_ASSIGNMENT_: Each line from the one holding "Where should I" to the end of the listing below must be given again exactly as it appears.

_DATA TO USE_:
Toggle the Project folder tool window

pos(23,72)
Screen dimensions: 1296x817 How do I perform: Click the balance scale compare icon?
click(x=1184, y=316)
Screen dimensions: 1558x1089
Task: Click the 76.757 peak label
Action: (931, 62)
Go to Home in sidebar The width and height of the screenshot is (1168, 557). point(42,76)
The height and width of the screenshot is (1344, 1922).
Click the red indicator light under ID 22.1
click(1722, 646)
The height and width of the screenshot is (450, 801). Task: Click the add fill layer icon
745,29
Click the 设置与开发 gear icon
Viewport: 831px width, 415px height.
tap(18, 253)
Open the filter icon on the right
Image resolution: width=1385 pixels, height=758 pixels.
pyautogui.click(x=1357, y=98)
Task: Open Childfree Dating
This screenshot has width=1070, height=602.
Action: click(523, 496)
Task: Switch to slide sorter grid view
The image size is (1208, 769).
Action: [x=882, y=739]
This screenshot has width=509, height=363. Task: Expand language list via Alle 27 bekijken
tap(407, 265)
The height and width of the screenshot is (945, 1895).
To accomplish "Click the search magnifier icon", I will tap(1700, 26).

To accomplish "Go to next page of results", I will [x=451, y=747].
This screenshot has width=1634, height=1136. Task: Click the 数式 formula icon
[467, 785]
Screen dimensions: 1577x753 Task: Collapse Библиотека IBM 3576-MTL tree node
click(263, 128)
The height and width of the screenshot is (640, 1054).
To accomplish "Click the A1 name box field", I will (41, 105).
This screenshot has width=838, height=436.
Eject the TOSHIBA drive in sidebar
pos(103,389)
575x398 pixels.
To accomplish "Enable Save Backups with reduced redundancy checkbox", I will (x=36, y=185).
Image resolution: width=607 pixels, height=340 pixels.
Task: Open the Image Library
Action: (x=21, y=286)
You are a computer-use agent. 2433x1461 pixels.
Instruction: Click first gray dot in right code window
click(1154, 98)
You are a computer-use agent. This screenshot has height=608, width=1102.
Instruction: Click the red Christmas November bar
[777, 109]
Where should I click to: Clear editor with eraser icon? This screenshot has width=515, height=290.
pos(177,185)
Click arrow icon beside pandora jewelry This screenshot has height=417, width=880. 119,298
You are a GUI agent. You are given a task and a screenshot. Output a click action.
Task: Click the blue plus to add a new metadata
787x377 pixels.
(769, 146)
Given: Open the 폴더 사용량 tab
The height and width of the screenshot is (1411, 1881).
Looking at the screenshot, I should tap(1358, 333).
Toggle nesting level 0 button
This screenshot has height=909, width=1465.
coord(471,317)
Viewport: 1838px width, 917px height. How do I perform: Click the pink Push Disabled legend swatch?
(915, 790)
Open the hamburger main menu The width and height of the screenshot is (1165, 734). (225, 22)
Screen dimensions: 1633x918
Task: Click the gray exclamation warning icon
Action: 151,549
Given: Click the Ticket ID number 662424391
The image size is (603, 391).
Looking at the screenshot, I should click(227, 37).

_SOLUTION_:
Where should I click to: Clear editor with eraser icon? This screenshot has width=515, height=290.
pos(177,185)
Click arrow icon beside pandora jewelry This screenshot has height=417, width=880. 119,298
You are a GUI agent. You are given a task and a screenshot. Output a click action.
Task: Click the blue plus to add a new metadata
787x377 pixels.
(769, 146)
Given: Open the 폴더 사용량 tab
The height and width of the screenshot is (1411, 1881).
Looking at the screenshot, I should tap(1358, 333).
Toggle nesting level 0 button
This screenshot has height=909, width=1465.
coord(471,317)
Viewport: 1838px width, 917px height. How do I perform: Click the pink Push Disabled legend swatch?
(915, 790)
Open the hamburger main menu The width and height of the screenshot is (1165, 734). (225, 22)
Screen dimensions: 1633x918
Task: Click the gray exclamation warning icon
Action: 151,549
Given: Click the Ticket ID number 662424391
The image size is (603, 391).
Looking at the screenshot, I should click(227, 37).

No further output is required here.